In neuroscience, plasticity has traditionally been studied at the synaptic level in the context of learning and memory. Results from our studies of monkeys suggest that the learning-like process of coping with stress has broader effects on plasticity in prefrontal development. Exposure to intermittent social separations that simulate a naturally occurring but stressful transition in development increases ventromedial and not dorsolateral prefrontal cortical volumes. Increased ventromedial prefrontal cortical volumes reflect surface area expansion and coincide with increased white matter myelination inferred from neuroimaging. In published studies of the same monkeys, we previously reported that intermittent separations diminish subsequent stress-levels of cortisol, increase exploration of novel situations, and enhance prefrontal-dependent cognitive control of behavior [15
]. Taken together, these findings suggest a role for prefrontal neuroadaptations in arousal regulation and resilience.
The cellular basis of stress-induced prefrontal neuroadaptations is unknown. Prefrontal cortical cell proliferation, dendritic elaboration, and synapse formation are largely complete soon after parturition in human and nonhuman primates [38
]. Around puberty, prefrontal cortical volumes then undergo a significant decline that corresponds with synaptic pruning [40
] and possibly neuronal cell loss [41
]. Diminished usage-dependent cell loss and selective retention of synaptic connections in ventromedial prefrontal cortex may accompany the learning-like process of coping with early life stress. This possibility is consistent with evidence of experience-dependent prefrontal plasticity in adolescent rats [42
Unlike the pattern of prefrontal gray matter growth and regression, prefrontal white matter increases linearly throughout childhood and adolescence in primates [30
]. White matter is composed of axons sheathed in myelin produced by oligodendrocytes, and increased myelination induced by early experiences appears to affect information processing in distributed neural networks [29
]. Despite evidence that coping with stress depends on myelinated prefrontal cortical and subcortical interconnections [24
], myelination is seldom considered in discussions of neural plasticity as a mechanism for experience-dependent resilience [45
The observation that stress affects ventromedial and not dorsolateral prefrontal white matter interconnections corresponds with structural and functional differences between these regions. The dorsolateral region is primarily comprised of granular cortex [48
] and its connections are consistent with executive functions, i.e. attention, planning, and working memory [50
]. The ventromedial region largely consists of agranular cortex [48
] and its connections indicate a role in visceral and sensory information integration, autonomic and neuroendocrine systems regulation, and the control of adaptive emotional behavior [44
Effect sizes for stress-induced prefrontal neuroadaptations are small but similar in magnitude to brain changes induced by environmental enrichment in marmoset monkeys [54
] and rats [55
]. Enrichment entails exposure to novel inanimate and/or social stimulation [57
] and elicits neuroendocrine indications of mild stress in rats [58
]. After exposure to enrichment, however, rats show diminished anxiety [57
] and enhanced prefrontal-dependent learning [59
] compared to nonenriched controls. These findings combined with our studies suggest that enrichment effects may be mediated, in part, by the process of coping with stress.

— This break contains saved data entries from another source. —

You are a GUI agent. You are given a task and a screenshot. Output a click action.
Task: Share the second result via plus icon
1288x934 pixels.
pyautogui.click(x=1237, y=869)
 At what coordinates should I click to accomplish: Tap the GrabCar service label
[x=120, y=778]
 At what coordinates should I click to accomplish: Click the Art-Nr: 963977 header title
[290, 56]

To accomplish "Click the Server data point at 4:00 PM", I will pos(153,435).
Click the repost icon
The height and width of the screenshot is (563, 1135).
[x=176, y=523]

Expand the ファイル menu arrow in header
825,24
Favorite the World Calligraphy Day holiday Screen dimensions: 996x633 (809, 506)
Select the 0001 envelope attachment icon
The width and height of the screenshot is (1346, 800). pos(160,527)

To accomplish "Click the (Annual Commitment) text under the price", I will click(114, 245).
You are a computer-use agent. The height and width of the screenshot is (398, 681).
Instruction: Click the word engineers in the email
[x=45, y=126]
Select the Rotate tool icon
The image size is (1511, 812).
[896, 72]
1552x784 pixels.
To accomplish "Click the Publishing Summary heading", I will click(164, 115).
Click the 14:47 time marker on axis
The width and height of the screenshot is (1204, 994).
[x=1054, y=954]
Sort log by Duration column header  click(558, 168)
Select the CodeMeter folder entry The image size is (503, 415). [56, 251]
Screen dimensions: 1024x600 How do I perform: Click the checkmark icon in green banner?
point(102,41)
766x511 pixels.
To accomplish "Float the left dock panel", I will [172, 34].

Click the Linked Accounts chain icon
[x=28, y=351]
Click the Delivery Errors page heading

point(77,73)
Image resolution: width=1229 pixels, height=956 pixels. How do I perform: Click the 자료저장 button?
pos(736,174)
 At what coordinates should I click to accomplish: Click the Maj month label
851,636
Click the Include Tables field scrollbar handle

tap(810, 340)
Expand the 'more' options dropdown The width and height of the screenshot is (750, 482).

Controlled exposure to stress-related cues is also a feature of resiliency training for people that work in conditions where performance in the face of adversity is required, e.g. medical and military personnel, aviators, police, firefighters, and rescue workers [7
]. A similar process likewise occurs during cognitive behavior exposure therapy for stress-induced psychopathology. Patients are taught to confront their stress-related memories in imagination and then to interact with stress-inducing objects or situations in vivo. Repeated exposure to stress-related cues is thought to activate cognitive and emotional processing within and between exposure sessions, and thereby modify erroneous conditions that underlie the disorder [61
]. Although exposure therapy for patients and resiliency training for healthy humans are administered by professional psychologists and psychiatrists, our findings support Epstein's [63
] suggestion that these interventions build on a basic stress coping process that tends to occur spontaneously without formal instruction or guidance.
All studies have their limitations and ours is no exception. The ratio of males to females is skewed toward females and our findings may or may not hold true for males. The surface features of cortex we used to differentiate prefrontal boundaries on T1-weighted images only roughly coincide with conventional maps based on cytoarchitectural borders. Increased fractional anisotropy determined by diffusion tensor imaging may reflect microstructural changes other than increased myelination, e.g. increased cell packing densities or larger nerve fiber diameters. The limitations of noninvasive neuroimaging are offset by opportunities for longitudinal follow-up studies of these adolescent monkeys. Such studies are needed to determine whether stress inoculation-induced prefrontal structural and functional adaptations persist into adulthood.